Given request
Reproduce the safari lodge article below word for word, from beginning to end.

By Ilse de Vries
You couldn’t be in an easier business if a hard sell is not your thing – humans are instinctively drawn to mystical elephant silhouettes and fiery sunsets. Chuck in crisp pink cocktails, rugged safari vehicles and lantern-lit bomas, and your safari seats practically book themselves.
Naturally, you’re all too aware of the not-so-easy parts of owning a luxury safari lodge: it takes true managerial craft and vision to balance out these multi-facetted operations, and until recently, the government has not done the industry any favours in easing complicated visa processes and safety concerns.
And then of course, there’s the chock-full online safari lodge listings – most of them persuasively fliting with perfect 5-star ratings. With all these tempting options, would-be safari-goers want to read about more than just guaranteed Big 5-spottings and mammoth buffets.
What then, are the true ‘Big 5’ your visitors crave when they check out? Read on to see how you and your team stack up. We’ve also asked Liezel Jonkheid, a customer experience specialist and owner of the Consumer Psychology Lab, to share ways that you can capture these trophies in your safari lodge experience.
The buffalo: Value for money
Nothing leaves a sour taste quite like the feeling of being short-changed on a ‘once in a lifetime’ experience – which a luxury safari is for many visitors, if they are not exceptionally well off. Economies are squeezing holidays everywhere, which means your buffet-loving guest from Frankfurt and the birdwatcher from Vryburg have at least one thing in common: they want to feel that the budgeting, borrowing and bartering of the last few years have paid off.
Your job is not just to make sure this happens, but to convince them that this ‘once in a lifetime’ experience should be done again (at your lodge of course).

Supplied material
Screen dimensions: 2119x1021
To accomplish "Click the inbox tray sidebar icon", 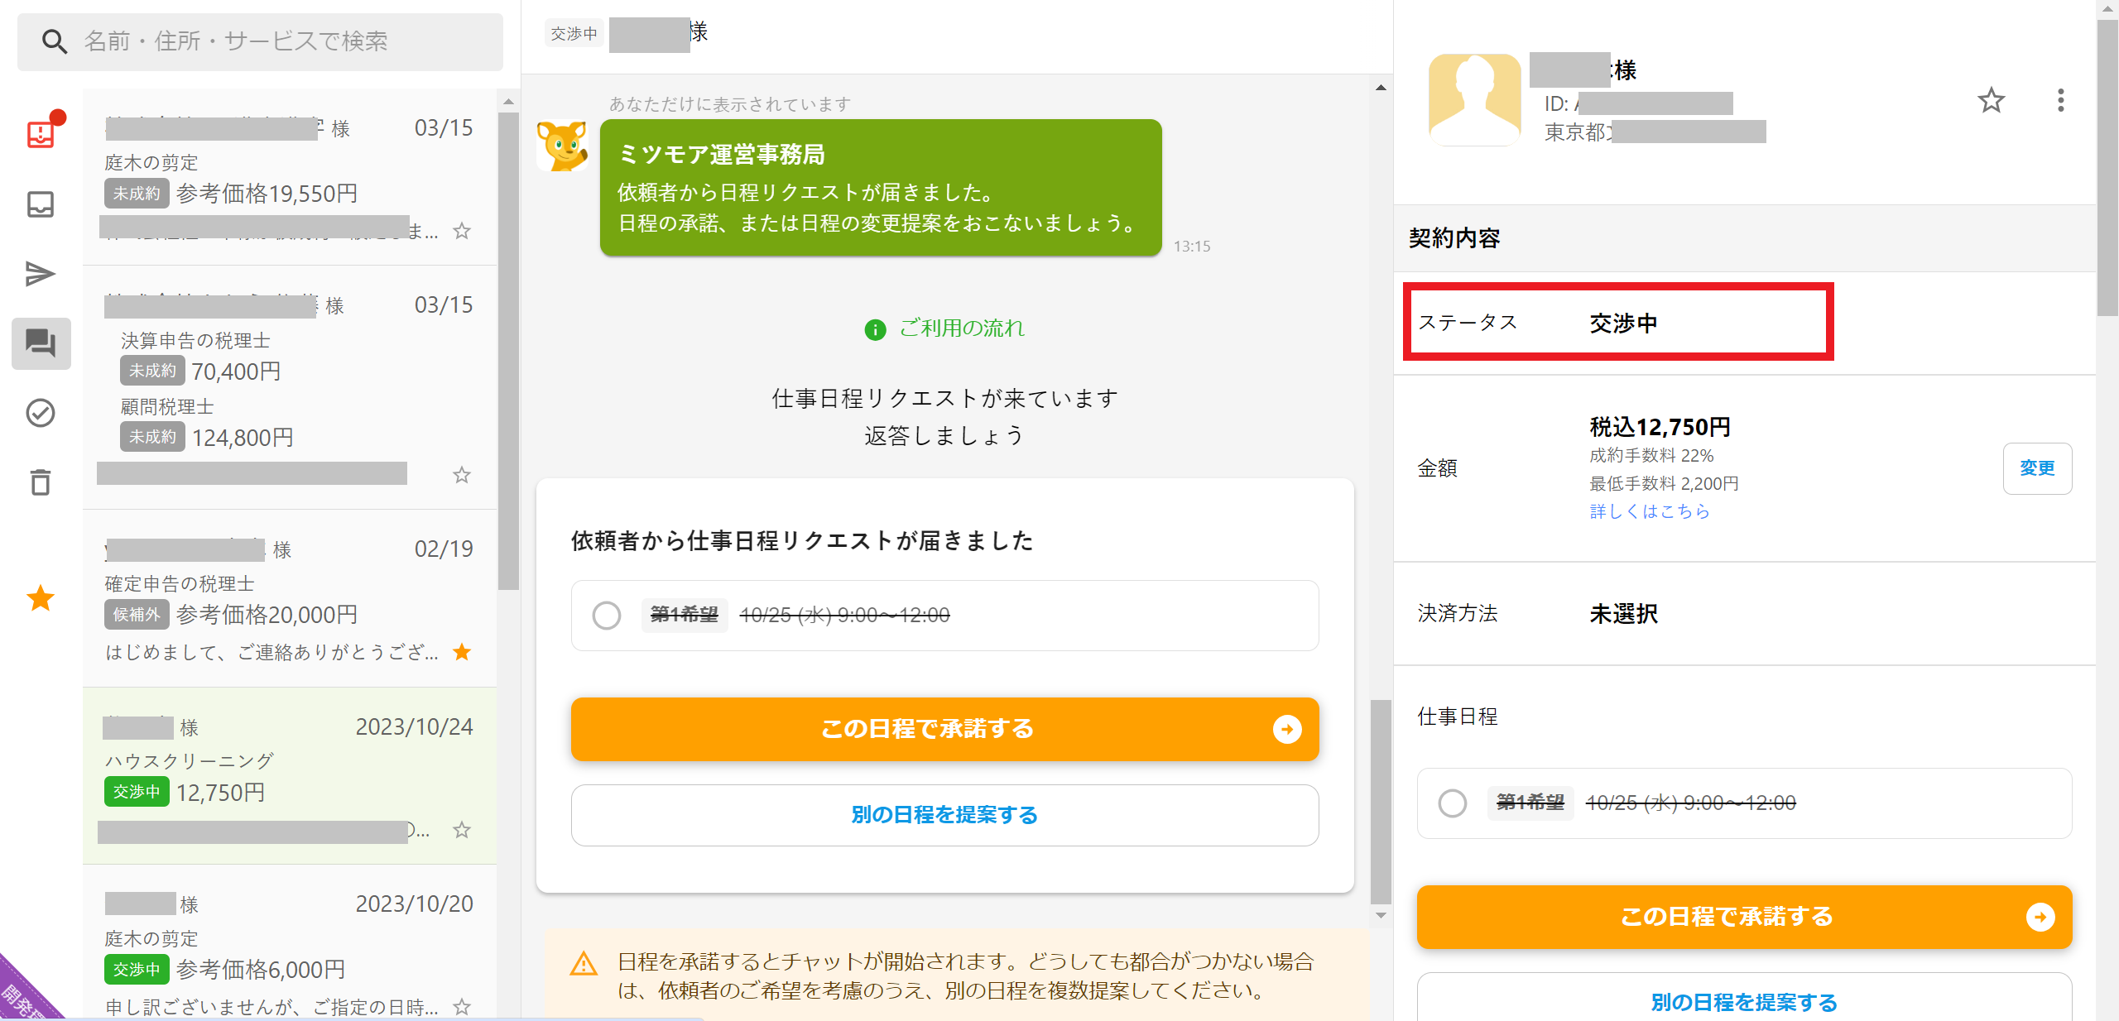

Problem solution
By Ilse de Vries
You couldn’t be in an easier business if a hard sell is not your thing – humans are instinctively drawn to mystical elephant silhouettes and fiery sunsets. Chuck in crisp pink cocktails, rugged safari vehicles and lantern-lit bomas, and your safari seats practically book themselves.
Naturally, you’re all too aware of the not-so-easy parts of owning a luxury safari lodge: it takes true managerial craft and vision to balance out these multi-facetted operations, and until recently, the government has not done the industry any favours in easing complicated visa processes and safety concerns.
And then of course, there’s the chock-full online safari lodge listings – most of them persuasively fliting with perfect 5-star ratings. With all these tempting options, would-be safari-goers want to read about more than just guaranteed Big 5-spottings and mammoth buffets.
What then, are the true ‘Big 5’ your visitors crave when they check out? Read on to see how you and your team stack up. We’ve also asked Liezel Jonkheid, a customer experience specialist and owner of the Consumer Psychology Lab, to share ways that you can capture these trophies in your safari lodge experience.
The buffalo: Value for money
Nothing leaves a sour taste quite like the feeling of being short-changed on a ‘once in a lifetime’ experience – which a luxury safari is for many visitors, if they are not exceptionally well off. Economies are squeezing holidays everywhere, which means your buffet-loving guest from Frankfurt and the birdwatcher from Vryburg have at least one thing in common: they want to feel that the budgeting, borrowing and bartering of the last few years have paid off.
Your job is not just to make sure this happens, but to convince them that this ‘once in a lifetime’ experience should be done again (at your lodge of course).